Copy the data again, beginning at the line containing "Where should I" and continuing through the line containing "(x=677, y=260)", with every coordinate in the answers reduced by 94. Keep the rest of those lines unchanged and omit the pictures.

- _INFORMATION SHOWN_:
**********

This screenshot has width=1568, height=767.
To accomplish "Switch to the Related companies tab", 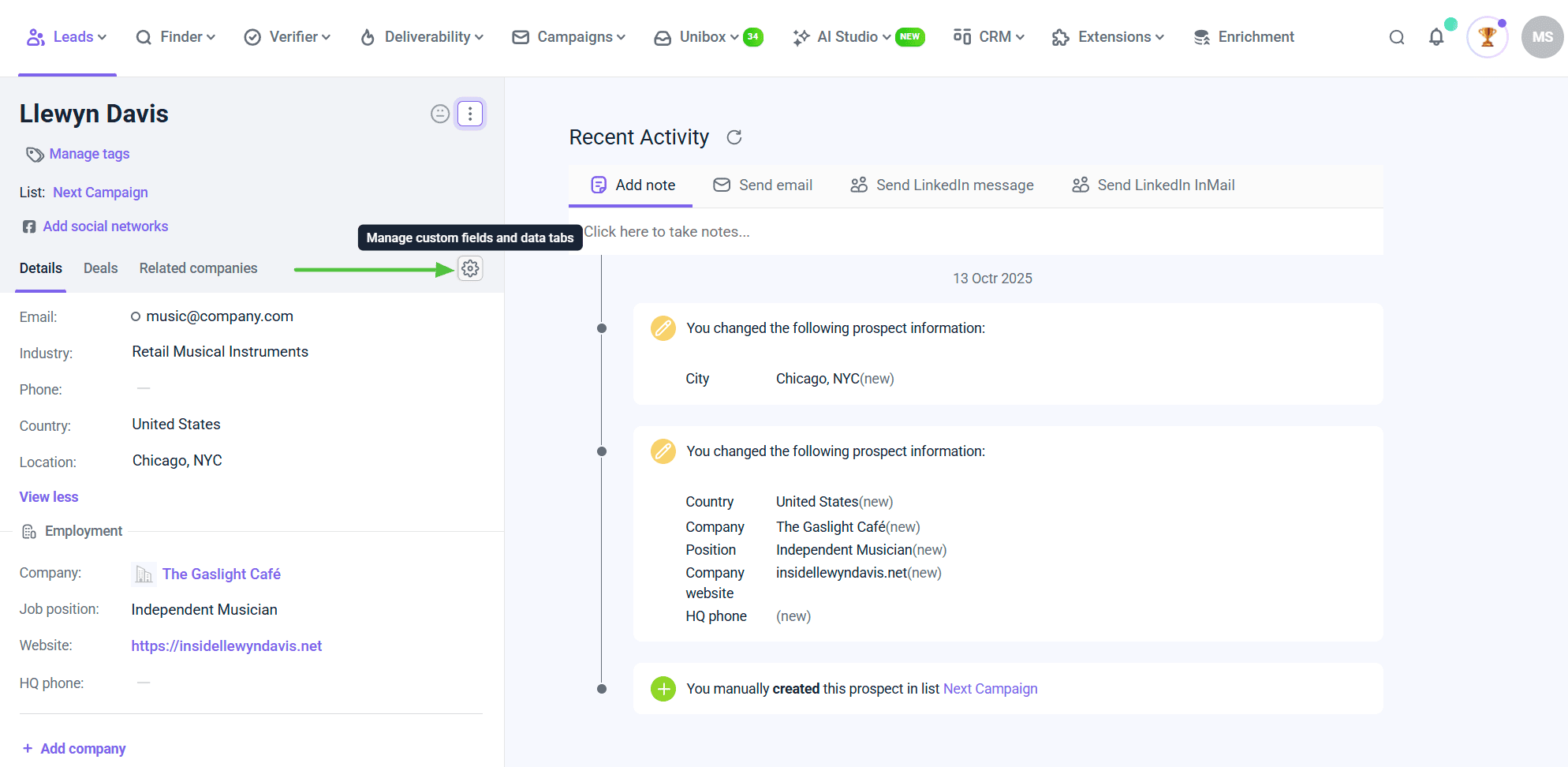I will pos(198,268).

**********

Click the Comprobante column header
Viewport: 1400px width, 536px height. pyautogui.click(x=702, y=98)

**********

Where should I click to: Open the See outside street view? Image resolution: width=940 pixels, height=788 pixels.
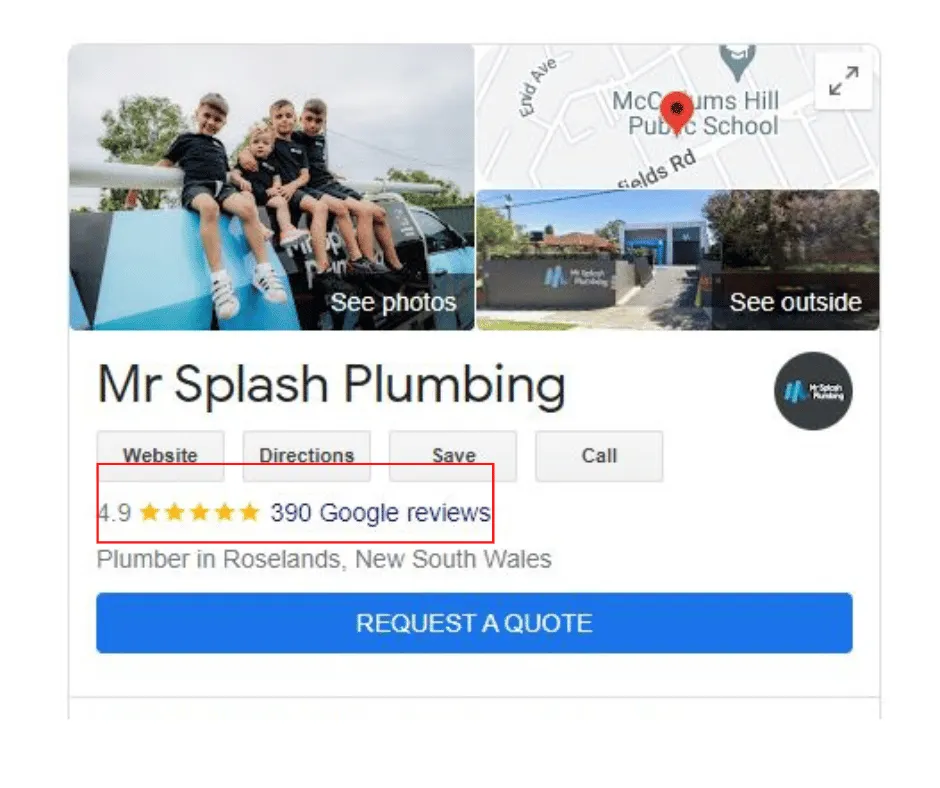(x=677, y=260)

**********

- _WRITTEN RESPONSE_:
Where should I click to: Open the See outside street view? Image resolution: width=940 pixels, height=788 pixels.
(x=583, y=166)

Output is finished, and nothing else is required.